朝のホームで、ぼんやり線路向こうの道を見ていたら、

おばさんが、
ピンク色のランドセルと手提げの袋を持って、
すごい形相で走っている。

その後ろに娘。
慌てるふうもなく、ふつうに歩いている。

娘の服装は、ワンピースの下から白い綿レースのボトムがのぞいていて、
「大草原の小さな家」を思い出した。

お母さんの趣味なのだろうか。
ローラ、、、。
優雅に歩くさまは、お姫様。
下僕にすべて持たせて。

同じ町に住む、ちょっとエキセントリックなお母さん。
娘の送り迎えをひりひりとした表情で頑張っていて、
でも少しバランスが微妙で、
電車に乗り込んだらランドセルと手提げを通路に投げつけ、
首の汗をしつこいくらいにぬぐう。

娘が小さい頃は、
そばでもの言わず座っていたが、もう小学校3、4年生くらいか?
母を疎んで反発し、距離を置いているように見えた。


エキセントリックといえば。
わたしは20代の頃、グラフィックのデザイン事務所で働いていた。

ひとつめの会社はスーパーのチラシがメインで、
ふたつめの会社は小さな個人事務所で、
従業員がたったの5人だった。

ふたつめの会社の社長がなかなかの人だった。

美意識が強くて、駆け出しのわたしをまったく認めてくれず、
提出物が気に入らないと、語気を強めてしばらく罵った。

たぶん、今だったらパワハラでひっかかるレベル(残業代もなし)だが、
案外当時は怒られたりすることは普通だったので耐えていた。

けれど、
あるときあまりに罵られる時間が長くて、
3階から2階に降りたとき、貧血で気を失った。

時間してはほんの数秒だったけど、そのとき気を失ったのははじめてで、
隣にいた同僚をかなり驚かせた。

昔の外国のコメディドラマで、
よくおばさんが「ふー」っと気を失うシーンがあったが、
まさにあんな感じ。

あんなになる人、現実にいるんだ、わたしか!と自分つっこみをいれたことを今も思い出す。

また月日がめぐり、確か秋になる頃。

3階の社長の部屋は夜風でカーテンが少し揺れていた。
その美しい秋の夜に、またわたしは罵られていた。

「あんたさ、服のセンス良いかと思ったけど、グラフィックのセンス、まったくないよね!」

印象に残っているセリフだけど、
わたしは立ったまま聞いていて、やべ、また貧血きた、これ我慢してたら、また気を失うよ?どうする?わたし?

と、自問自答したとき、
早口で罵るのが止まらない社長を手で制し、

「あ、ちょっとすみません。
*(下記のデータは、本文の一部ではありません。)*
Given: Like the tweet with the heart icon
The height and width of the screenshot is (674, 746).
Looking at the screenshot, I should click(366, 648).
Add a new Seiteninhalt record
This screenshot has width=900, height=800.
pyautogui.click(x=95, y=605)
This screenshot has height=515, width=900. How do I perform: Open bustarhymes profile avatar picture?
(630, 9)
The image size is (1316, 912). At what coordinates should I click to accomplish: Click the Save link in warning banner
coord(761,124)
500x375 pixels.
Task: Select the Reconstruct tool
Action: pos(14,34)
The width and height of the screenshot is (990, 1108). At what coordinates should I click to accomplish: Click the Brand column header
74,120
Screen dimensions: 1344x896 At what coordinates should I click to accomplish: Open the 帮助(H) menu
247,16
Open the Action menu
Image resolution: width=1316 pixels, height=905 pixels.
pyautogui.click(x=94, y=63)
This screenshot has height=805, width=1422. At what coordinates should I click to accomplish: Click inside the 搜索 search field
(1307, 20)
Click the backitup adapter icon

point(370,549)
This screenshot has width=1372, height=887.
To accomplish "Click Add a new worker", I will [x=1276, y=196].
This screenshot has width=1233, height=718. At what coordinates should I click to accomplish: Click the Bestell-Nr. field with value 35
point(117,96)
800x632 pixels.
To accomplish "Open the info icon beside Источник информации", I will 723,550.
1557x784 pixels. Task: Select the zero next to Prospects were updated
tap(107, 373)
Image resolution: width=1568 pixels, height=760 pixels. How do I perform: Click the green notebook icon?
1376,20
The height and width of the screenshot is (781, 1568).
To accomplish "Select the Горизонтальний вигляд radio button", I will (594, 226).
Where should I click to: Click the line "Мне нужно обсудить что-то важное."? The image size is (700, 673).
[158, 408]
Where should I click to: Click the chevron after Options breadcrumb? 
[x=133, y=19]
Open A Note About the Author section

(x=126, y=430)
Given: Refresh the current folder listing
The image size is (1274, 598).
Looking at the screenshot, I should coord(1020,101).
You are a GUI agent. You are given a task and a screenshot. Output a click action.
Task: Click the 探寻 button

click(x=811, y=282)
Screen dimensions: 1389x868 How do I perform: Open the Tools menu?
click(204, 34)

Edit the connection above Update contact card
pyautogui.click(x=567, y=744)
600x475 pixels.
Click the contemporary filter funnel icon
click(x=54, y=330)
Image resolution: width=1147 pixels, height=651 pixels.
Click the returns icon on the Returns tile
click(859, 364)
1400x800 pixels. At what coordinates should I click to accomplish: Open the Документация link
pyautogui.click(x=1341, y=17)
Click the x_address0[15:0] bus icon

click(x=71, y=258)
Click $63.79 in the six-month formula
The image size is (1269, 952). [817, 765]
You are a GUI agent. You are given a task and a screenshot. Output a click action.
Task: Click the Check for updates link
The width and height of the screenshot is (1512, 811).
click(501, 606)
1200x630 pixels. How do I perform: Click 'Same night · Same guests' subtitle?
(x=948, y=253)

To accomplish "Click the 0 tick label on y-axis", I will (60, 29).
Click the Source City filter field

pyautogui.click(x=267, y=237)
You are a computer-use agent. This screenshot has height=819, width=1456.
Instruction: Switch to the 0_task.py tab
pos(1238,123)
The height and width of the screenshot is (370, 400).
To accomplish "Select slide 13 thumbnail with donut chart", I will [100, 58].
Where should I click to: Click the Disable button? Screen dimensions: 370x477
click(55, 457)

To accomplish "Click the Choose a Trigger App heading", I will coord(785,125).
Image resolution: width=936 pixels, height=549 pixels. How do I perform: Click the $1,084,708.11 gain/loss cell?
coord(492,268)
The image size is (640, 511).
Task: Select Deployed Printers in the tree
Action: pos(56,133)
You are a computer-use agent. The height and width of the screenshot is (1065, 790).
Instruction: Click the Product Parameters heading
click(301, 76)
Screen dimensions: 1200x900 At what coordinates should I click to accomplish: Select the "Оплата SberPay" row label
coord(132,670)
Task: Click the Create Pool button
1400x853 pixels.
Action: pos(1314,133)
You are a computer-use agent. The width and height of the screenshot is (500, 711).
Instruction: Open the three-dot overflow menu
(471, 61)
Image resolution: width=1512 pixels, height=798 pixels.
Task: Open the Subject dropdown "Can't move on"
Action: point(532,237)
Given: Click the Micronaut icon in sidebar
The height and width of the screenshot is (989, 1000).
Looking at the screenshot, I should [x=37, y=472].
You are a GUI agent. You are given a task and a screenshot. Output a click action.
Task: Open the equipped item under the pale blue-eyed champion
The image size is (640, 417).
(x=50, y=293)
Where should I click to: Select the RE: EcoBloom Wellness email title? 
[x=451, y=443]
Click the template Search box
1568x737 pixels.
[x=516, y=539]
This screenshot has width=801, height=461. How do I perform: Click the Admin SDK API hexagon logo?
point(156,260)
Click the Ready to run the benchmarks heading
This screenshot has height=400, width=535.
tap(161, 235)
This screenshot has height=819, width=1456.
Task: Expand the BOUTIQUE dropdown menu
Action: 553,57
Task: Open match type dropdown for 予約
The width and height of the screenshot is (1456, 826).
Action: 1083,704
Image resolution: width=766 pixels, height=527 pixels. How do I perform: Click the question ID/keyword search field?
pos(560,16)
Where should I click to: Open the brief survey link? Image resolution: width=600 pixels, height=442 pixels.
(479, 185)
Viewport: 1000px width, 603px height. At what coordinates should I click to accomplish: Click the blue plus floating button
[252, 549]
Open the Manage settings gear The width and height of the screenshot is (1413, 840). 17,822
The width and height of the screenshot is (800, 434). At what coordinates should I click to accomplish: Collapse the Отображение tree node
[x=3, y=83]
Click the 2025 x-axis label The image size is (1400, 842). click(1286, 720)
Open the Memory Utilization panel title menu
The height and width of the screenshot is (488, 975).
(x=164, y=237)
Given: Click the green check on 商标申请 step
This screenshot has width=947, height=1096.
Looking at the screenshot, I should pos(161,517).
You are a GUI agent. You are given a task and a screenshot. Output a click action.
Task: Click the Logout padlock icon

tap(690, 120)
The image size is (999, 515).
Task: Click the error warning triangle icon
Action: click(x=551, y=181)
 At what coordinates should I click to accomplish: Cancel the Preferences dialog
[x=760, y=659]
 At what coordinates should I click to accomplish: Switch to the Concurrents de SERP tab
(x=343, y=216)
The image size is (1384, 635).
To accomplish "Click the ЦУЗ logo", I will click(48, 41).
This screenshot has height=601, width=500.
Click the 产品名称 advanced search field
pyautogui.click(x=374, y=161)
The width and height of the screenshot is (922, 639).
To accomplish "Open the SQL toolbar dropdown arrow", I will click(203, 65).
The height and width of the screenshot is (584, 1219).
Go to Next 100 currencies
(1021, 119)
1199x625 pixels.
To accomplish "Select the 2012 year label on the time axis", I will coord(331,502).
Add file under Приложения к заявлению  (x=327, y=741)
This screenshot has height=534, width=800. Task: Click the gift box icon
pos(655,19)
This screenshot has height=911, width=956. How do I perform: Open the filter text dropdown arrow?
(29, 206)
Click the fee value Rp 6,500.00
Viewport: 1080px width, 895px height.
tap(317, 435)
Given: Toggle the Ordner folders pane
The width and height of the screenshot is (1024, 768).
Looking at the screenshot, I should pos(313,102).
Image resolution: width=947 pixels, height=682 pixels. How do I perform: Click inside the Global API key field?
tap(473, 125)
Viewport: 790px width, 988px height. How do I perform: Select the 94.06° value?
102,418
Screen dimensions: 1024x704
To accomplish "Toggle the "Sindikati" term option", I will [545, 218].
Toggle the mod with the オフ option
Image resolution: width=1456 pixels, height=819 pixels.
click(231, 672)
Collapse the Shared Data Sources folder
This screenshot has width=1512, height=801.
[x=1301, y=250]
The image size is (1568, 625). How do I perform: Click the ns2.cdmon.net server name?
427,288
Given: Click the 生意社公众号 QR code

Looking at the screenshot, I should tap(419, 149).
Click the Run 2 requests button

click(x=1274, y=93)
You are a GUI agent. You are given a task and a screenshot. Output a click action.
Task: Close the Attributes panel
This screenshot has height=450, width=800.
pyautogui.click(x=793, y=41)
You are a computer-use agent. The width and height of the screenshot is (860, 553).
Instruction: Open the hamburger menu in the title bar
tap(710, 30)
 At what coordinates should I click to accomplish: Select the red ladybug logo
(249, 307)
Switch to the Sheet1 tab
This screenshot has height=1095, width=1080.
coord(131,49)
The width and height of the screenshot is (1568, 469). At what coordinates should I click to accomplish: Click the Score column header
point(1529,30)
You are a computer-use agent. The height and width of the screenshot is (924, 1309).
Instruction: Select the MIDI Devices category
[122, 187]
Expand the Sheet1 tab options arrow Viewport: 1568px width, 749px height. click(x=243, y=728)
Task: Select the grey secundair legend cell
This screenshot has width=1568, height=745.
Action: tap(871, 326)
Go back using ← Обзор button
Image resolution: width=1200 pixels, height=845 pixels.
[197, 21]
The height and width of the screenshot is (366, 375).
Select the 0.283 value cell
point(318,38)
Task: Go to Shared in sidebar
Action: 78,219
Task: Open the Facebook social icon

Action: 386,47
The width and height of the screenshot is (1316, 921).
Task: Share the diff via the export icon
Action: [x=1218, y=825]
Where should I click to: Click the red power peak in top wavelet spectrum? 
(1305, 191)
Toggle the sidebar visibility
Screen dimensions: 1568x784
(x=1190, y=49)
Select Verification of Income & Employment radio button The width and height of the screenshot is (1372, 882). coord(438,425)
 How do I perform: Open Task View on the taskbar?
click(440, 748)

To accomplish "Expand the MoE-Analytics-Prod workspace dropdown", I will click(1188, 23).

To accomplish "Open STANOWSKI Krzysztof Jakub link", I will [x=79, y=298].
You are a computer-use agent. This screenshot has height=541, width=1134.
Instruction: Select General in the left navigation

貧血がきたので少し休ませてもらっていいですか?」

と、その場にゴロンと寝ころんでやったのです。

社長はあっけにとられ、
何も言うことができず、自分の机に向き直り、仕事を再開したけれど、
今思えば、心中いかがだっただろう?笑

怖い怖い怖い、何?何?何?
と思っていたのかもしれない。
きっと仕事は手につかなかっただろう。

数分後、少しましになって起き上がり、

「あ、だいぶましになりました。続きどうぞ」

と言ったら、背中を向けたまま、

「もうえい」

と言った。
え?いいの?
きょとんとするわたし。

確かに、怒る気力もなえたことだろう。
しめしめ、勝った、と思ったことを覚えている。

ある日、取材撮影で仁淀川の河川敷に二人で行った。
社長の運転するパジェロからおりて、
イライラさせないよう、素敵なトリミングができる光景を探していた。

ふと振り返れば、
社長はひざまずき、
川辺に咲く小さな花を

「かわいい」

と、ちょんと触り、目を細めて見ていた。

これは川辺の花でなくシロツメクサ。イメージです

タイミングが違えば、
ああ、社長もこんな、小さな花を愛でる、優しいところもあるのだな、と思えたと思うが、
当時思えるわけもなく、
ドン引きしてるわたしに、

「おい!今気持ち悪いと思うたやろ!」

と言われ、どうしても否定することができず、

「へへ、、、」

と笑いでごまかした若き日のわたし、、、


グラフィックでは怒られっぱなしだったけれど、
絵を描くスキルだけはこのエキセントリックな社長も認めてくれていて、

下描きなしで2メートル超えのパネルを一気に描き上げたときは、
驚きの表情で賞賛の声をかけてくれた。

すごいね、すごいね、と、

真っ白な頬を少しピンク色に紅潮させながら。

そのときわたしは、
絵も、この会社も、
もういい、と何の理屈もなく、直感で辞めた。

何かひとつでも、社長に認めさせたかったのかもしれない。

「昔取った杵柄」
と、よく言われるけれど、どうだろう?

わたしはそれから関西に出てきて、
一時大阪の広告代理店に派遣で入った。

そこで、MACのイラストレーターを立ち上げて、
白いまっさらの画面が出てきたとき、わたしはすーっと背筋が寒くなって肩に力が入り、

「自由にデザインできない」

と思った。
もう、無理だ。

そのとき、グラフィック業界は去ろうと、決心したのだった。
今はまったく関係のない、繊維の仕事でお給料をいただいている。

今、過去に思いをはせ文章にしたとき、涙がふき出したから、
若い頃のわたしがきっと喜んで昇華されたのだと思う。
たぶん。


ところで冒頭のエキセントリックなお母さん。

最近一人でいるのをちょくちょく見かける。

送り迎えは一人で平気だとか、
娘はお母さんから自立したがっているのかもしれない。

たまたま電車で一緒になったとき、
オレンジ色の夕暮れの車窓をながめながら、
ぶつぶつ何か言っている一人ぼっちのお母さんは、
少し寂しそうに見えなくもなかった。